Vanderbilt’s commitment to access and affordability

Dear Vanderbilt community:

Last week we expressed our deep disappointment about the misleading methodology used by U.S. News & World Report in its most recent “Best Colleges” rankings.

In our message, we focused on the fact that the new rankings eliminated important measures of academic excellence. These include: number of faculty who have attained the highest degrees in their fields, the percentage of entering students who are in the top 10 percent of their high school class, and average class size. Other factors that affect academic quality—such as resources available to faculty—were retained but assigned less weight.

These changes constitute an attack on the very notion of academic excellence. If a ranking scheme ostensibly concerned with academic quality is reducing its academic quality criteria, what, exactly, is it measuring?

We were not the only ones expressing outrage. As the president of the American Council on Education stated last week, “It is ludicrous on its face that an individual institution could rise or fall by dozens of spots on a college rankings list in a single year. But the U.S. News rankings released today are yet more evidence that rankings are not and never have been reliable indicators of quality.”

In releasing its rankings, U.S. News said it “placed a greater emphasis on social mobility and outcomes for graduating college students.” In a statement to Inside Higher Ed, U.S. News said, “outcome measures like postgraduation income and borrower debt are more important indicators of value than traditional measures of student success and educational quality.”

But in relying on grossly incomplete data from the U.S. Department of Education’s College Scorecard—which tracks only students receiving federal aid—U.S. News not only fails to measure college access and outcomes fully and appropriately, but also might increase barriers to student access rather than lower them.

Providing access to students of all backgrounds is a core value for Vanderbilt.
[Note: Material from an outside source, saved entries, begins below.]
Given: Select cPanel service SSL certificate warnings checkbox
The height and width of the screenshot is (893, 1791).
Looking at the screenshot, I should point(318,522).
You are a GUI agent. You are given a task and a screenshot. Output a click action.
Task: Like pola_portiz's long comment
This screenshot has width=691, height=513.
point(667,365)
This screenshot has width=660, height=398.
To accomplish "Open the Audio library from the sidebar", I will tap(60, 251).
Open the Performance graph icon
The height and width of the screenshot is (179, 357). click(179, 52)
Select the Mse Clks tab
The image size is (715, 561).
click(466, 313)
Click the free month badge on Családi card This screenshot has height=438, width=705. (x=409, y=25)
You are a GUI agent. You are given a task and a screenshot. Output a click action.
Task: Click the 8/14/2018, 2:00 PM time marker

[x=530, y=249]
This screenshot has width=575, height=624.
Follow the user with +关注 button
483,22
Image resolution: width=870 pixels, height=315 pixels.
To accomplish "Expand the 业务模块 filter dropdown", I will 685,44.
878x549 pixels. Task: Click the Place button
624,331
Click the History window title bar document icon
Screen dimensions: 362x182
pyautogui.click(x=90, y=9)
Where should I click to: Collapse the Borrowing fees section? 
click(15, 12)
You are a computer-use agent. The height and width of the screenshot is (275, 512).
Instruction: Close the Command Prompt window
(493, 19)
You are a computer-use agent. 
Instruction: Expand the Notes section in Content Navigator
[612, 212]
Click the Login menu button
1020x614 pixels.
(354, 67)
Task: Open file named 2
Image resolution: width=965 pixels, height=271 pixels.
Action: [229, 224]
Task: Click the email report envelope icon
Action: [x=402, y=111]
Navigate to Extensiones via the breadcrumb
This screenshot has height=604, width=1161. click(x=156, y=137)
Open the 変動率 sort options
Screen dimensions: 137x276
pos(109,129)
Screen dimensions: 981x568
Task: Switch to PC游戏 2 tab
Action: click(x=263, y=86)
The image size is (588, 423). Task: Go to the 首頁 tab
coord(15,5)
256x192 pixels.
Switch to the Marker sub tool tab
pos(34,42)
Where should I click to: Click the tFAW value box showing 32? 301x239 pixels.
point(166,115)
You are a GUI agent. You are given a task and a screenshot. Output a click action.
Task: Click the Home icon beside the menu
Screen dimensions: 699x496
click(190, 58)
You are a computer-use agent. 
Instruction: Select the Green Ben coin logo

For our undergraduate students, that means that we admit students regardless of their ability to pay. And we go even further by being among a select group of colleges and universities in the nation that are “no-loan” schools. We are deeply proud of our institutional commitment to meet 100 percent of each admitted student’s demonstrated need without loans. This allows all of our students to access one of the world’s best undergraduate educations and to graduate debt-free.

Last year, Vanderbilt spent $366 million on financial aid, with $244 million going to undergraduates, much of it supported by philanthropy. Most of those undergraduate funds were provided through our Opportunity Vanderbilt financial aid and student access program, which enabled us to fully cover undergraduate tuition for nearly every family with an income of $150,000 or less. This means that families could send a student to Vanderbilt for less than what it would cost in-state residents to attend many of the nation’s top 20 state flagship universities. In all, 65 percent of our undergraduates across a range of family incomes receive some type of financial assistance.

Our efforts to increase access are paying off. The number of incoming Pell grant-eligible students—a standard measure of the proportion of a student body with lower family incomes—has increased from 14 percent of our incoming class in 2013 to 23 percent in 2023. Similarly, our percentage of first-generation students has increased from 6.1 percent of our incoming class in 2013 to 16.6 percent this year.

The U.S. News rankings ignore all of this, because their data don’t include students who receive aid directly from their universities rather than the federal government.

To see how this is misleading, consider how U.S. News measures student debt, one of its ranking factors. Say there are two colleges—College A and College B—with 1,000 students each. At College A, a single student has a federal loan of $12,000. With its current methodology, U.S. News would report College A as having $12,000 average student indebtedness. But across all 1,000 students, the average balance is actually just $12, and the typical loan balance is zero.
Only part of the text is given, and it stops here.